"Pink Visions" Celebrates Feminism & The Joys Of Hair Braiding

The next time you and your friends can’t decide what to do on girls night, consider frolicking in a Malibu canyon and braiding each other’s hair.

Dani Fine
’s music video for “Pink Visions” makes a strong case for the simple pleasures of womanly bonding. The dreamy haze of old film paired with the song’s delightfully positive vibes make it an unimposing feminist anthem. Sure, "pink = feminine" is a dated mode of gender-normativity, but in this context it’s just a stand-in for warmth, sweetness, intimacy, and body positivity.


“I was motivated to make art that expressed a message that literally poured out of my heart after watching Robert Altman's film, Three Women. I would definitely consider the video to be a feminist one, and a socially conscious one," says Fine. "My intention for the video shoot was to celebrate the interconnectedness of all beings, and putting that vision into the hands of all my closest girlfriends was an extremely empowering and moving experience.”
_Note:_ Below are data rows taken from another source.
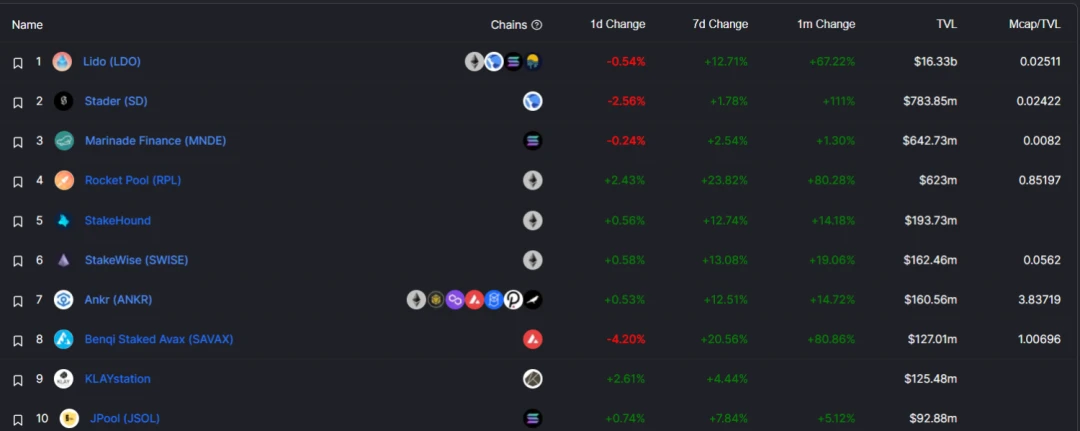The image size is (1080, 431).
Task: Click Stader's black logo icon
Action: click(63, 101)
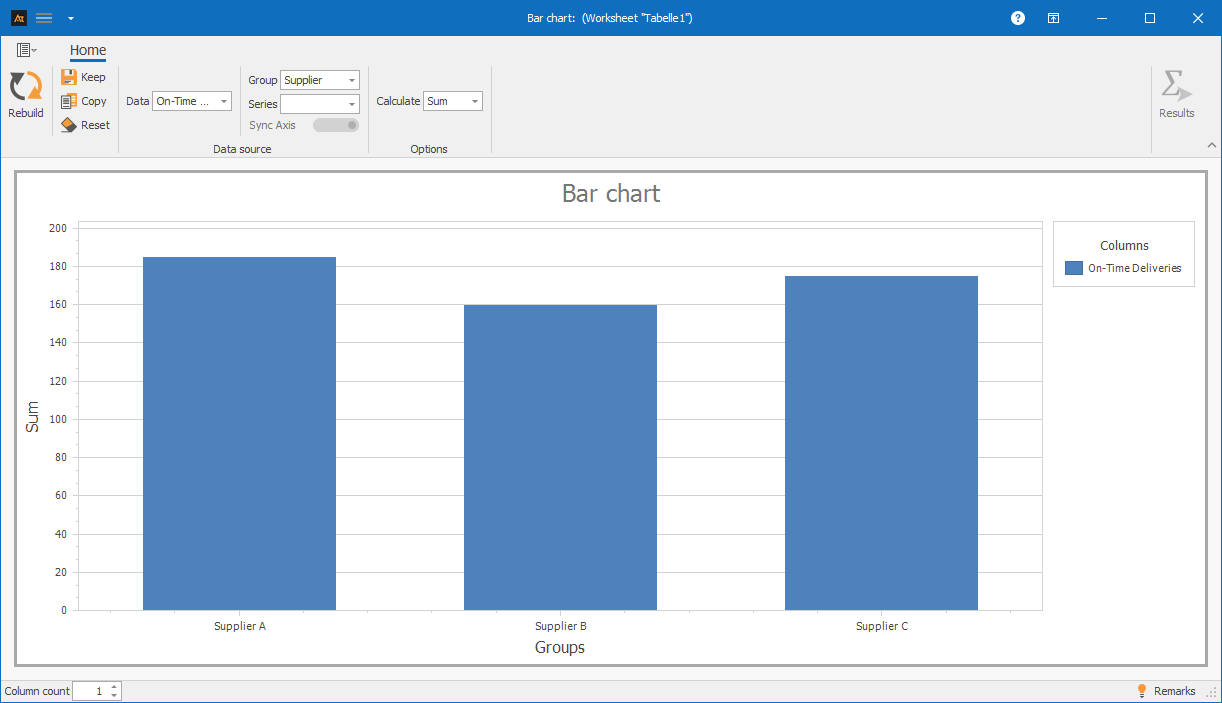This screenshot has width=1222, height=703.
Task: Expand the Group Supplier dropdown
Action: click(x=319, y=80)
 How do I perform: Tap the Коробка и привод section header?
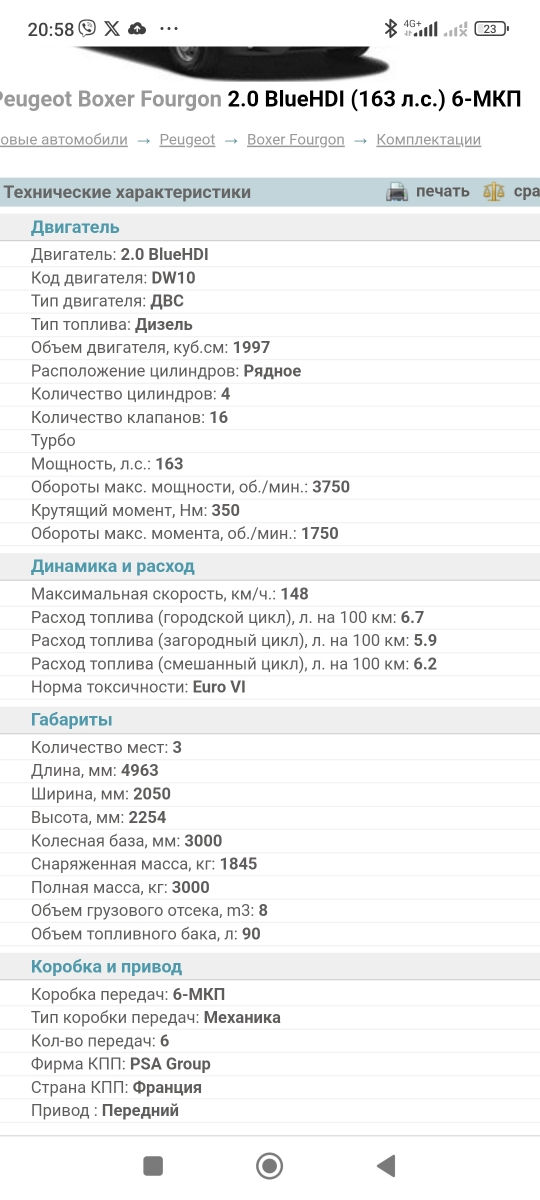tap(106, 967)
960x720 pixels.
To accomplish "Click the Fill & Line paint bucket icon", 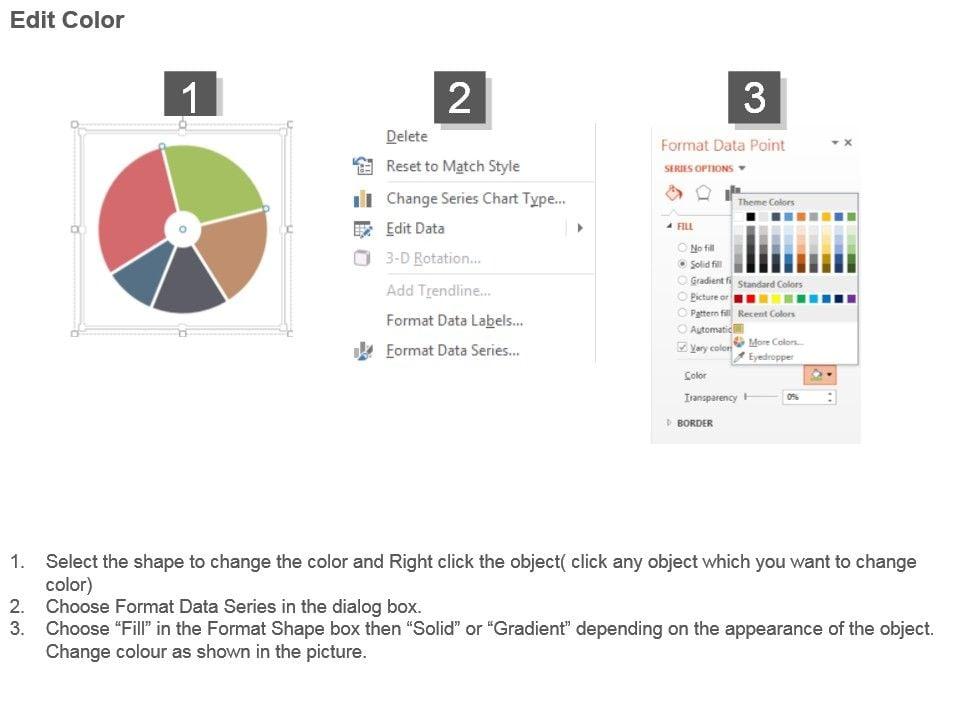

The video, co-starring fellow artists and friends Carson Lewellen, Yana Yatsuk, Olivia McClintock, Emma Cooper, Naomi Shon, Aram Bedrossian, and Jordan Wainer, was shot by videographer and editor Ethan DeLorenzo (who, as it happens, is the boyfriend of actress Jena Malone, “a dear and inspiring gem of a friend” of Dani’s.)

“We worked together as a whole and shared the roles of creative direction, choreography, styling, and hair braiding," Fine says. "We had a sleepover the night before shooting and watched Three Women and spent the following day shooting in Decker Canyon.”

When Fine isn’t frolicking with a group of girlfriends in scenic Malibu, she’s with her husband in Sydney, Australia, where the pair make music for children as The Little Waves Band. This collaborative spirit seems to touch all aspects of her work. “Pink Visions” is just the beginning, with plans to release an ongoing series of videos, songs, books, and art under the collaborative name Laughing Hearts Club in the works.

Says Fine: “I don't see anything I do as strictly coming from me, which is why working under a collective feels most right!”